=== What is expected ===
Reproduce every one of the items below word for word, line by line.

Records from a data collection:
*-*-*
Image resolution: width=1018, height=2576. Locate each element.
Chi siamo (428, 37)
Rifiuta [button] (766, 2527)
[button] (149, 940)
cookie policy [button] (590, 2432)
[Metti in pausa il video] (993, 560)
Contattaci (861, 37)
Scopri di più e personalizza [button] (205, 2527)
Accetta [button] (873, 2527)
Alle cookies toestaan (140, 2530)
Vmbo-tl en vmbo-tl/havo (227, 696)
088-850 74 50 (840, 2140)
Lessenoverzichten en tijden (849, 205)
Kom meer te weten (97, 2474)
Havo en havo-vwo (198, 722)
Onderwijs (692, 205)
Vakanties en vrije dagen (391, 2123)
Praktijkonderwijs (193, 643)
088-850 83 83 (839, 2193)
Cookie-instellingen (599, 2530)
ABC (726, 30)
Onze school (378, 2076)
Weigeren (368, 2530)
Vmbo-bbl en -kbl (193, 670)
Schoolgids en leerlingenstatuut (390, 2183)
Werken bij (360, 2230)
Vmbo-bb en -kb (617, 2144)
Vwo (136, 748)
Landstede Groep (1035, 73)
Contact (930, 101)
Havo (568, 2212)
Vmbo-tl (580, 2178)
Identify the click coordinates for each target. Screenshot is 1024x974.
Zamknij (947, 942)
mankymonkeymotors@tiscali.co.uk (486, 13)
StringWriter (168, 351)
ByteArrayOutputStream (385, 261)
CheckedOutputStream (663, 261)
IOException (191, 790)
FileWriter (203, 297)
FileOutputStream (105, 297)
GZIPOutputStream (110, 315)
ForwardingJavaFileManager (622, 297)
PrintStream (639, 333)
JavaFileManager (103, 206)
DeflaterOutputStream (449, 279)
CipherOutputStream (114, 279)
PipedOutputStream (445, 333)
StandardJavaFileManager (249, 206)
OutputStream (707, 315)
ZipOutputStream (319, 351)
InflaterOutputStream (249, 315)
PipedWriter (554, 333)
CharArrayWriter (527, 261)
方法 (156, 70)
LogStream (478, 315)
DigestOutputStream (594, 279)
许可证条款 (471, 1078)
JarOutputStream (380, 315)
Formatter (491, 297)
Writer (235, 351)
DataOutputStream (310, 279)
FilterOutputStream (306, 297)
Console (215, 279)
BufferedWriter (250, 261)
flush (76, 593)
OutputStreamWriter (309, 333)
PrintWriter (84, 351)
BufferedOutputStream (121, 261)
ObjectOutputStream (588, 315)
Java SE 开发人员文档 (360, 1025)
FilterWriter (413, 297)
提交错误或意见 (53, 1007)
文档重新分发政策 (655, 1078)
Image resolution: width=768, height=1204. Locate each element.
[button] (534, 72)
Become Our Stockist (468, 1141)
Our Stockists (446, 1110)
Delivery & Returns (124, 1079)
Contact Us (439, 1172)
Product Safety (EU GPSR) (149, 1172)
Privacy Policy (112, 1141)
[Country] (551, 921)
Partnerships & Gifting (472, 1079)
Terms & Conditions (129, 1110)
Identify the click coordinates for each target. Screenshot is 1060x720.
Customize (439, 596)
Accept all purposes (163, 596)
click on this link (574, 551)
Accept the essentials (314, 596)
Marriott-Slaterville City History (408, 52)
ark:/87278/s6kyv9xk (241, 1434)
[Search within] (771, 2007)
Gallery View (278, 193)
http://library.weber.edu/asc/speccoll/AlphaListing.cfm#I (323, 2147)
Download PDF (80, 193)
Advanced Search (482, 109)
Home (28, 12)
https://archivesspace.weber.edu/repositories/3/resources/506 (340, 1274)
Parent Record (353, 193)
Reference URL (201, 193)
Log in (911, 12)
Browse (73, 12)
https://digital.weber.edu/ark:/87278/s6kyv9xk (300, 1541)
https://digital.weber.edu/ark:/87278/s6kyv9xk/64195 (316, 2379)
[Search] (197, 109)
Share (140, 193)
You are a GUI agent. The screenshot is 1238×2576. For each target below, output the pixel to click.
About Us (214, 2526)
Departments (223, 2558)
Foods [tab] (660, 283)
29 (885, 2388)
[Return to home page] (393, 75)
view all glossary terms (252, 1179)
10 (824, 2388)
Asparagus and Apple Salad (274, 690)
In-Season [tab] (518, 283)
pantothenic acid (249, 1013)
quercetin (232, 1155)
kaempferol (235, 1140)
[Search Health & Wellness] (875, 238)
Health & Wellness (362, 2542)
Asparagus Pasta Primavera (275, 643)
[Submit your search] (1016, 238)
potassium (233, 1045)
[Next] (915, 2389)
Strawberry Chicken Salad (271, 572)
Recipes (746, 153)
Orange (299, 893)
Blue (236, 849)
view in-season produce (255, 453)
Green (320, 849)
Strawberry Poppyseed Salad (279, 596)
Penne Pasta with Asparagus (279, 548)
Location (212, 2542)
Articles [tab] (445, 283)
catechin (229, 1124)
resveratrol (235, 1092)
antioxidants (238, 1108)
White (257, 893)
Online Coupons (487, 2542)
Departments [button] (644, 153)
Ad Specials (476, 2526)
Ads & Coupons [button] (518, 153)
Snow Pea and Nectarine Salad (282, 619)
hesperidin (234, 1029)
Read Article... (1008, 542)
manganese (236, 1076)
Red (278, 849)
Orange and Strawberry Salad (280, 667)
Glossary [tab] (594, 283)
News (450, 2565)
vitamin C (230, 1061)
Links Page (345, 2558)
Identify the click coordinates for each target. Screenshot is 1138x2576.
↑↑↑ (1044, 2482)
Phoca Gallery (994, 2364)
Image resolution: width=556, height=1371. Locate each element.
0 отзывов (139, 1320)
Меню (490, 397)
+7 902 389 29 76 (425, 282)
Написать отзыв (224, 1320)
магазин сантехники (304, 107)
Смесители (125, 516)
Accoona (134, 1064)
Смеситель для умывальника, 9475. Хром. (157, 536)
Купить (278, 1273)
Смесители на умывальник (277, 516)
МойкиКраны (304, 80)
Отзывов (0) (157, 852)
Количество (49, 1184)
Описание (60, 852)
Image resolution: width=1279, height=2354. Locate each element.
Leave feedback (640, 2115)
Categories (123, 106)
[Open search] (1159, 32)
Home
*-*-*
=== Result of this task ===
Image resolution: width=1018, height=2576. Locate each element.
Chi siamo (428, 37)
Rifiuta [button] (766, 2527)
[button] (149, 940)
cookie policy [button] (590, 2432)
[Metti in pausa il video] (993, 560)
Contattaci (861, 37)
Scopri di più e personalizza [button] (205, 2527)
Accetta [button] (873, 2527)
Alle cookies toestaan (140, 2530)
Vmbo-tl en vmbo-tl/havo (227, 696)
088-850 74 50 (840, 2140)
Lessenoverzichten en tijden (849, 205)
Kom meer te weten (97, 2474)
Havo en havo-vwo (198, 722)
Onderwijs (692, 205)
Vakanties en vrije dagen (391, 2123)
Praktijkonderwijs (193, 643)
088-850 83 83 (839, 2193)
Cookie-instellingen (599, 2530)
ABC (726, 30)
Onze school (378, 2076)
Weigeren (368, 2530)
Vmbo-bbl en -kbl (193, 670)
Schoolgids en leerlingenstatuut (390, 2183)
Werken bij (360, 2230)
Vmbo-bb en -kb (617, 2144)
Vwo (136, 748)
Landstede Groep (1035, 73)
Contact (930, 101)
Havo (568, 2212)
Vmbo-tl (580, 2178)
Identify the click coordinates for each target. Screenshot is 1024x974.
Zamknij (947, 942)
mankymonkeymotors@tiscali.co.uk (486, 13)
StringWriter (168, 351)
ByteArrayOutputStream (385, 261)
CheckedOutputStream (663, 261)
IOException (191, 790)
FileWriter (203, 297)
FileOutputStream (105, 297)
GZIPOutputStream (110, 315)
ForwardingJavaFileManager (622, 297)
PrintStream (639, 333)
JavaFileManager (103, 206)
DeflaterOutputStream (449, 279)
CipherOutputStream (114, 279)
PipedOutputStream (445, 333)
StandardJavaFileManager (249, 206)
OutputStream (707, 315)
ZipOutputStream (319, 351)
InflaterOutputStream (249, 315)
PipedWriter (554, 333)
CharArrayWriter (527, 261)
方法 (156, 70)
LogStream (478, 315)
DigestOutputStream (594, 279)
许可证条款 (471, 1078)
JarOutputStream (380, 315)
Formatter (491, 297)
Writer (235, 351)
DataOutputStream (310, 279)
FilterOutputStream (306, 297)
Console (215, 279)
BufferedWriter (250, 261)
flush (76, 593)
OutputStreamWriter (309, 333)
PrintWriter (84, 351)
BufferedOutputStream (121, 261)
ObjectOutputStream (588, 315)
Java SE 开发人员文档 (360, 1025)
FilterWriter (413, 297)
提交错误或意见 (53, 1007)
文档重新分发政策 (655, 1078)
Image resolution: width=768, height=1204. Locate each element.
[button] (534, 72)
Become Our Stockist (468, 1141)
Our Stockists (446, 1110)
Delivery & Returns (124, 1079)
Contact Us (439, 1172)
Product Safety (EU GPSR) (149, 1172)
Privacy Policy (112, 1141)
[Country] (551, 921)
Partnerships & Gifting (472, 1079)
Terms & Conditions (129, 1110)
Identify the click coordinates for each target. Screenshot is 1060x720.
Customize (439, 596)
Accept all purposes (163, 596)
click on this link (574, 551)
Accept the essentials (314, 596)
Marriott-Slaterville City History (408, 52)
ark:/87278/s6kyv9xk (241, 1434)
[Search within] (771, 2007)
Gallery View (278, 193)
http://library.weber.edu/asc/speccoll/AlphaListing.cfm#I (323, 2147)
Download PDF (80, 193)
Advanced Search (482, 109)
Home (28, 12)
https://archivesspace.weber.edu/repositories/3/resources/506 (340, 1274)
Parent Record (353, 193)
Reference URL (201, 193)
Log in (911, 12)
Browse (73, 12)
https://digital.weber.edu/ark:/87278/s6kyv9xk (300, 1541)
https://digital.weber.edu/ark:/87278/s6kyv9xk/64195 (316, 2379)
[Search] (197, 109)
Share (140, 193)
You are a GUI agent. The screenshot is 1238×2576. For each target below, output the pixel to click.
About Us (214, 2526)
Departments (223, 2558)
Foods [tab] (660, 283)
29 (885, 2388)
[Return to home page] (393, 75)
view all glossary terms (252, 1179)
10 (824, 2388)
Asparagus and Apple Salad (274, 690)
In-Season [tab] (518, 283)
pantothenic acid (249, 1013)
quercetin (232, 1155)
kaempferol (235, 1140)
[Search Health & Wellness] (875, 238)
Health & Wellness (362, 2542)
Asparagus Pasta Primavera (275, 643)
[Submit your search] (1016, 238)
potassium (233, 1045)
[Next] (915, 2389)
Strawberry Chicken Salad (271, 572)
Recipes (746, 153)
Orange (299, 893)
Blue (236, 849)
view in-season produce (255, 453)
Green (320, 849)
Strawberry Poppyseed Salad (279, 596)
Penne Pasta with Asparagus (279, 548)
Location (212, 2542)
Articles [tab] (445, 283)
catechin (229, 1124)
resveratrol (235, 1092)
antioxidants (238, 1108)
White (257, 893)
Online Coupons (487, 2542)
Departments [button] (644, 153)
Ad Specials (476, 2526)
Ads & Coupons [button] (518, 153)
Snow Pea and Nectarine Salad (282, 619)
hesperidin (234, 1029)
Read Article... (1008, 542)
manganese (236, 1076)
Red (278, 849)
Orange and Strawberry Salad (280, 667)
Glossary [tab] (594, 283)
News (450, 2565)
vitamin C (230, 1061)
Links Page (345, 2558)
Identify the click coordinates for each target. Screenshot is 1138x2576.
↑↑↑ (1044, 2482)
Phoca Gallery (994, 2364)
Image resolution: width=556, height=1371. Locate each element.
0 отзывов (139, 1320)
Меню (490, 397)
+7 902 389 29 76 (425, 282)
Написать отзыв (224, 1320)
магазин сантехники (304, 107)
Смесители (125, 516)
Accoona (134, 1064)
Смеситель для умывальника, 9475. Хром. (157, 536)
Купить (278, 1273)
Смесители на умывальник (277, 516)
МойкиКраны (304, 80)
Отзывов (0) (157, 852)
Количество (49, 1184)
Описание (60, 852)
Image resolution: width=1279, height=2354. Locate each element.
Leave feedback (640, 2115)
Categories (123, 106)
[Open search] (1159, 32)
Home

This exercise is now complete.